Governments should coordinate with the WHO regarding licensing requirements for the local manufacture of vaccines. They can closely track the developments in foreign laboratories that are already at phases 1 and 2 of their clinical trials. Finding a local firm that meets the global standards of an RNA vaccine manufacturer, say, is a long shot, but it is still a shot worth taking.
Developing countries should start preparing for vaccination kits and their contents to avoid having to compete with other countries for supplies. Since most medical supplies are being used now for COVID-19 cases, local pharmaceutical companies may want to ramp up production for vaccine-specific requirements such as wipes and syringes.

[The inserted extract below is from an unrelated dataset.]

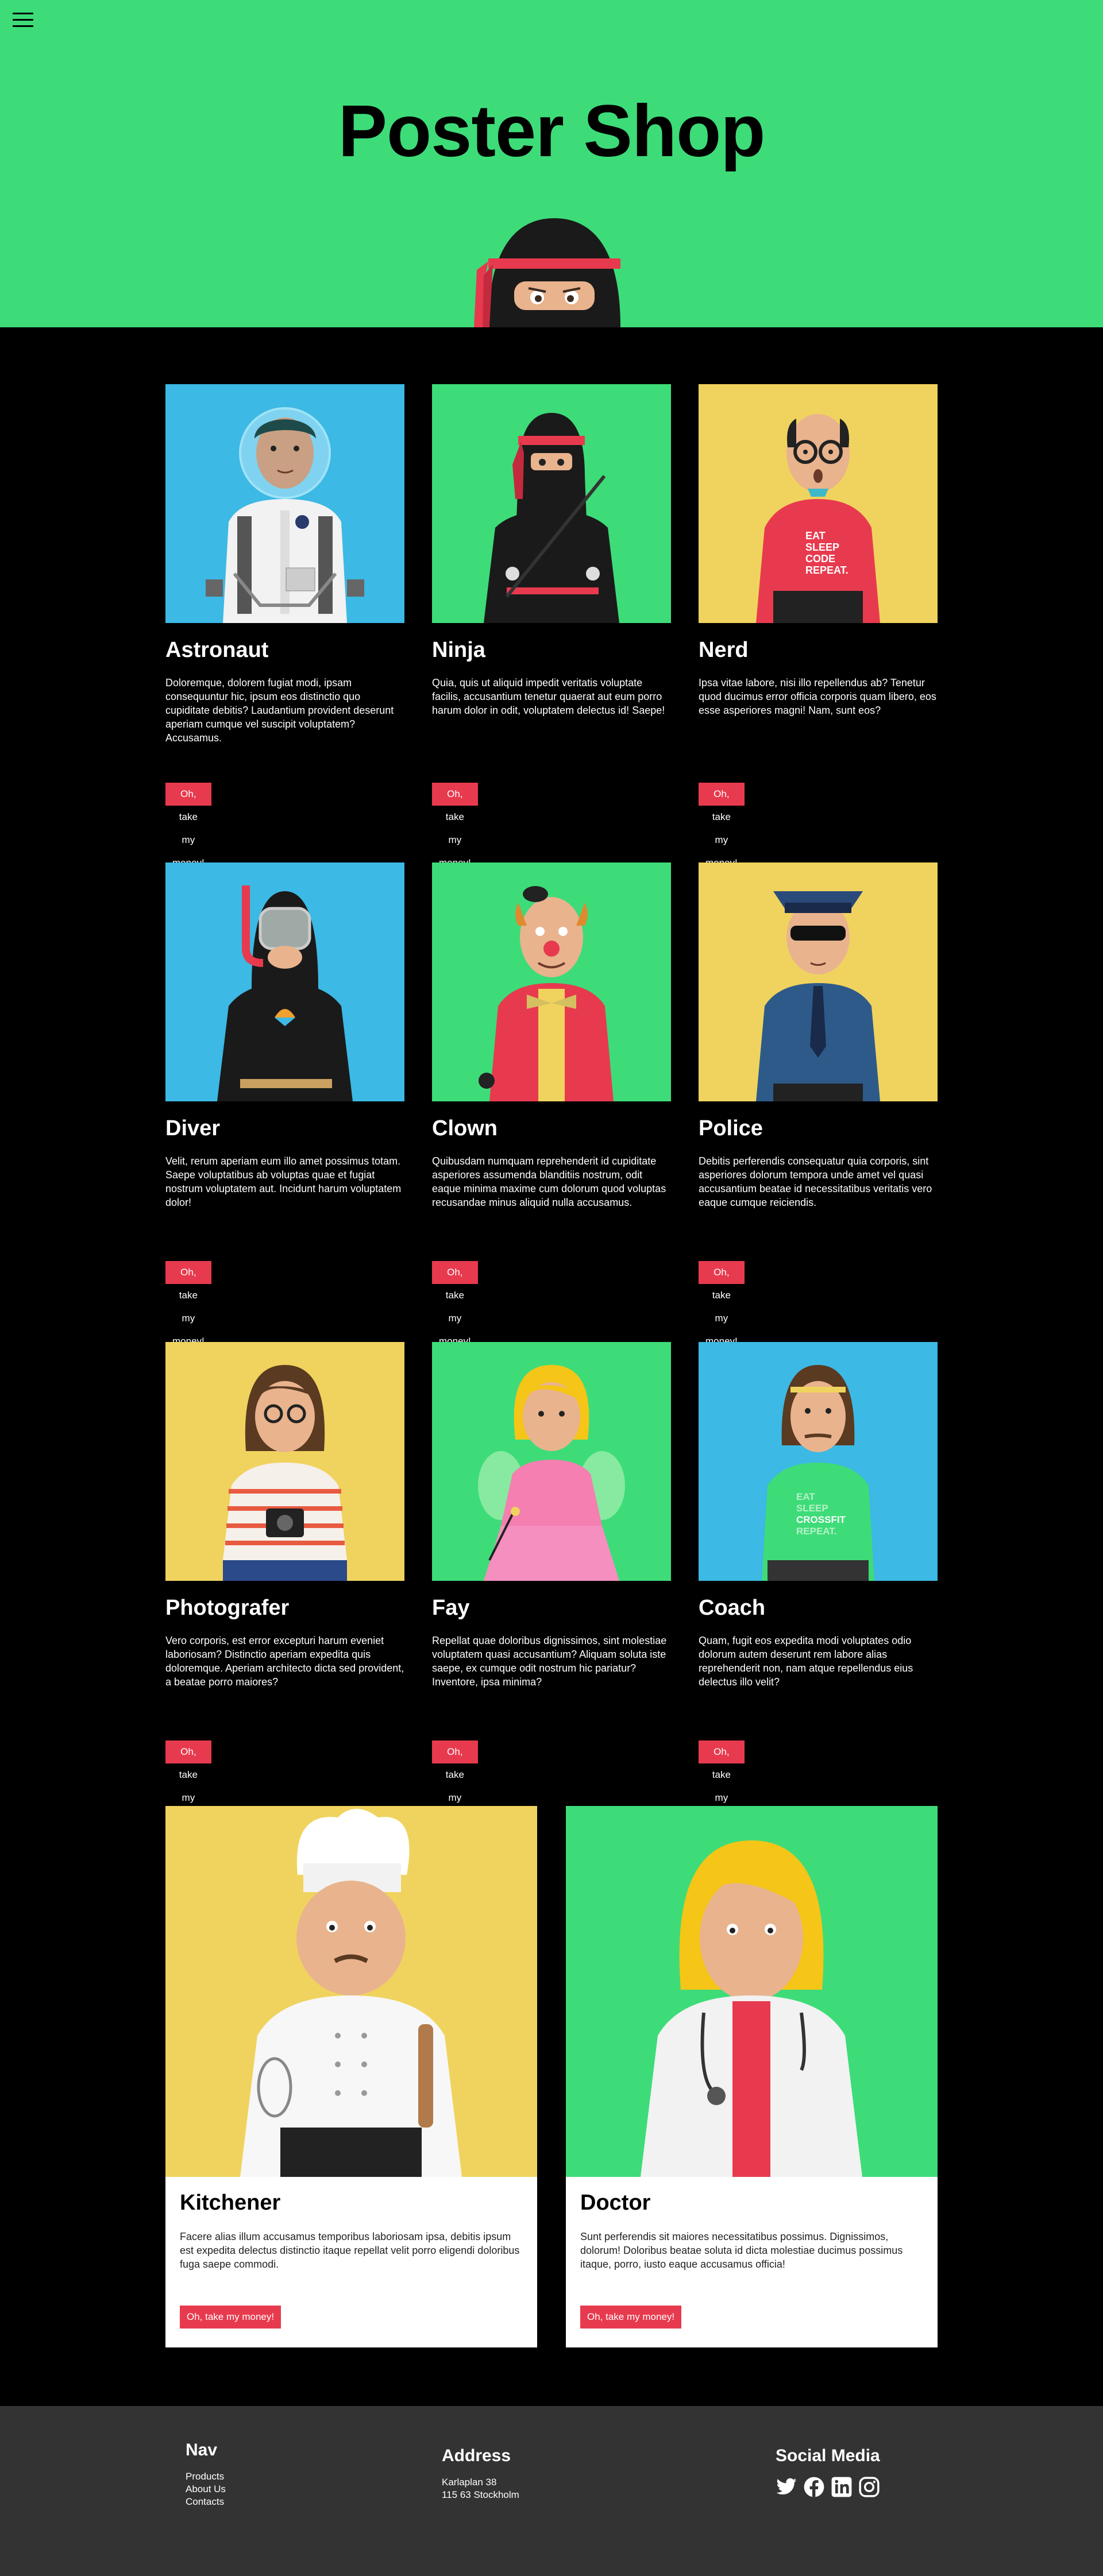  I want to click on product-title: Police, so click(731, 1128).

While our public health professionals are hard at work fighting this war for us, our foreign service and trade ambassadors can start forging partnerships with their counterparts and other vital stakeholders in the international health community. They can look into procuring vaccines from the nearest first world neighbor where they have friendly relations, which could be Singapore or even China which has labs developing a vaccine for Southeast Asian countries. They need to sort out tariffs and bottlenecks in the global supply chain for medical materiel and work around those as early as now to reduce unnecessary delays. No one wants another end-run where one country is accused of hijacking a shipment of PPEs already purchased by another country. This can be avoided through peaceful diplomacy.
All government hands in developing countries should be on deck to help make sure that when the vaccine is finally available, we will have access to it. Public officials who work outside of public health can start planning for this now. Living conditions in developing countries are far more desperate than in other countries, and there is a global initiative to help everyone access the vaccine. We just need to make sure we are not overlooked.